**Tasks to complete:**
1) In the Mormon Transhumanism text, at which event was the author's presentation recorded?
2) Reproduce the passage of the Mormon Transhumanism text starting at "This depends on" and ending at "of Mormon theology.".

**Page extract:**

* * *

A friend recently shared with me some questions about Mormon Transhumanism. The questions arose in response to a recording of my presentation at the 2013 Conference of the Mormon Transhumanist Association. In that presentation, I comment on the purpose of the Association and explain why I believe Mormonism mandates Transhumanism. Here are the questions and my thoughts in response.

“If [immortal glorified bodies are] the ultimate, logical end of Mormon Transhumanism, it’s barking up the wrong tree, or at the very least, out of balance.”

This depends on how we understand “glorified” and on whether someone might think “immortal bodies” is sufficient rather than necessary for Godhood. If glorified immortal bodies are those filled with radical compassion and creativity beyond traditional notions of suffering and death then, as the work and glory of God are expressed in Mormon scripture, such bodies seem both necessary and sufficient for individual and anatomical Godhood, two parts of an ontology of Godhood that we can extend to include communal and environmental parts for a holistic account of Mormon theology.

* * *

**Listed entries:**
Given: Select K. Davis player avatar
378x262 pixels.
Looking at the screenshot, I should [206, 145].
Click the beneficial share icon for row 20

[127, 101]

* * *

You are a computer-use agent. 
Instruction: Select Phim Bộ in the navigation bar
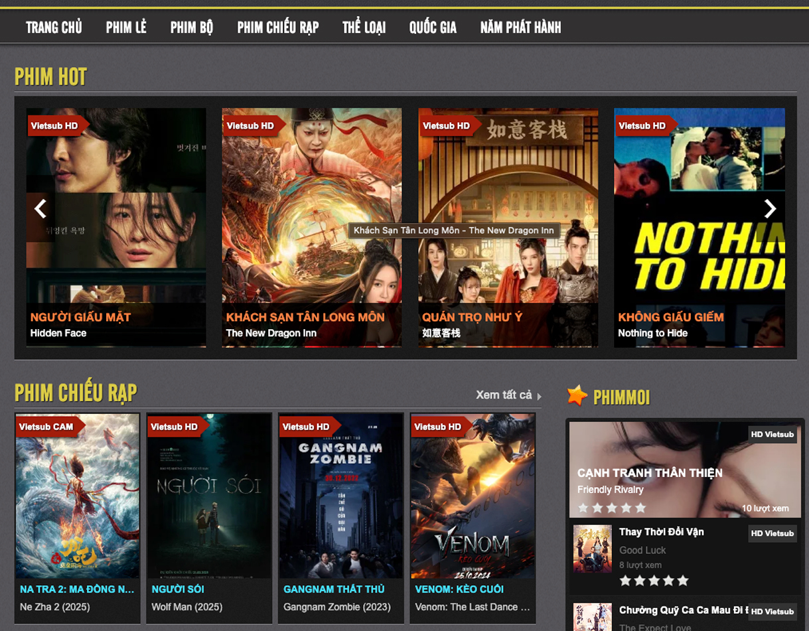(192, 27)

* * *

**The answers:**
1) The 2013 Conference of the Mormon Transhumanist Association.

2)
This depends on how we understand “glorified” and on whether someone might think “immortal bodies” is sufficient rather than necessary for Godhood. If glorified immortal bodies are those filled with radical compassion and creativity beyond traditional notions of suffering and death then, as the work and glory of God are expressed in Mormon scripture, such bodies seem both necessary and sufficient for individual and anatomical Godhood, two parts of an ontology of Godhood that we can extend to include communal and environmental parts for a holistic account of Mormon theology.